Do exercise your own due diligence regarding unfamiliar conferences that you may want to attend or submit a paper to. Thus, CHECK the specific conference website not only for basic information (dates and locations may change), but to assure yourself that the conference is legitimate. There has been a rise in fake and predatory academic and scientific journals. (See http://ottawacitizen.com/technology/science/the-editor-is-late-fake-science-journals-hit-new-low, http://www.biomedcentral.com/1741-7015/13/230 and http://www.insidehighered.com/quicktakes/2013/10/30/new-scam-targets-scholars). Similarly, there are a few conference websites that are designed to obtain your paper submission and/or your money, and give you little in return.

There are unscrupulous people in any profession including conference organizers and those who promote alternative lodging for conferences (For example, see http://www.travelmarketreport.com/articles/Consumers-Risk-Their-Vacations-When-Relying-on-Online-Travel-Reviews). With more than 1,300 conferences listed, some borderline events may have been included in the attached list. Let me know if you find any (as well as provide an explanation as to why a particular conference may be suspicious) so that I can consider leaving them off the list the next time.

» **Information given**:
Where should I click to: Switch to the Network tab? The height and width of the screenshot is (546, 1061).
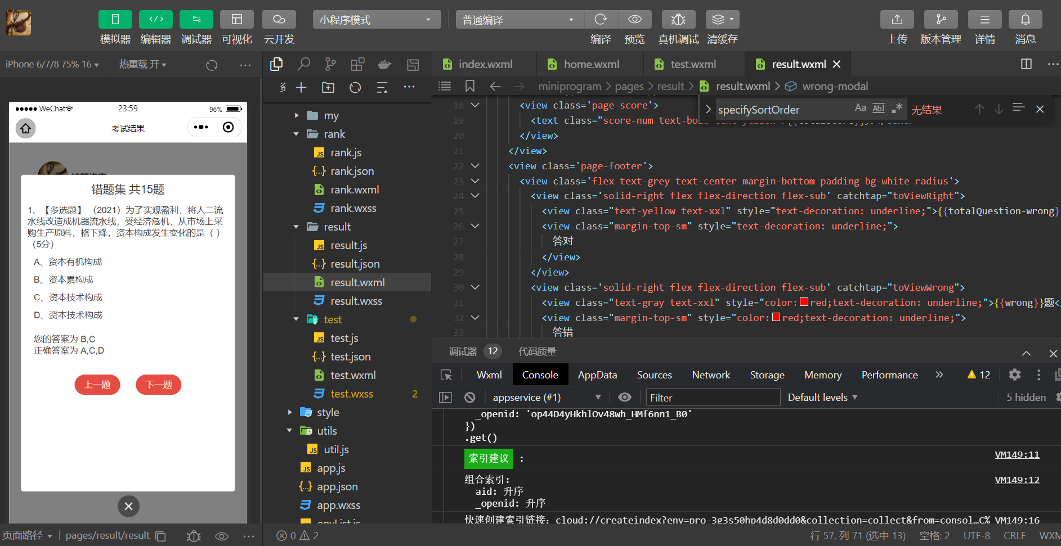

* * *

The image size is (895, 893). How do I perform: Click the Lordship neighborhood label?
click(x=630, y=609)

» **Directions**:
1) Reproduce the stretch of the passage on vetting conferences from "There are unscrupulous" through "the next time.".
2) According to the passage on vetting conferences, how many conferences are listed?

» **Answers by task**:
1)
There are unscrupulous people in any profession including conference organizers and those who promote alternative lodging for conferences (For example, see http://www.travelmarketreport.com/articles/Consumers-Risk-Their-Vacations-When-Relying-on-Online-Travel-Reviews). With more than 1,300 conferences listed, some borderline events may have been included in the attached list. Let me know if you find any (as well as provide an explanation as to why a particular conference may be suspicious) so that I can consider leaving them off the list the next time.

2) More than 1,300.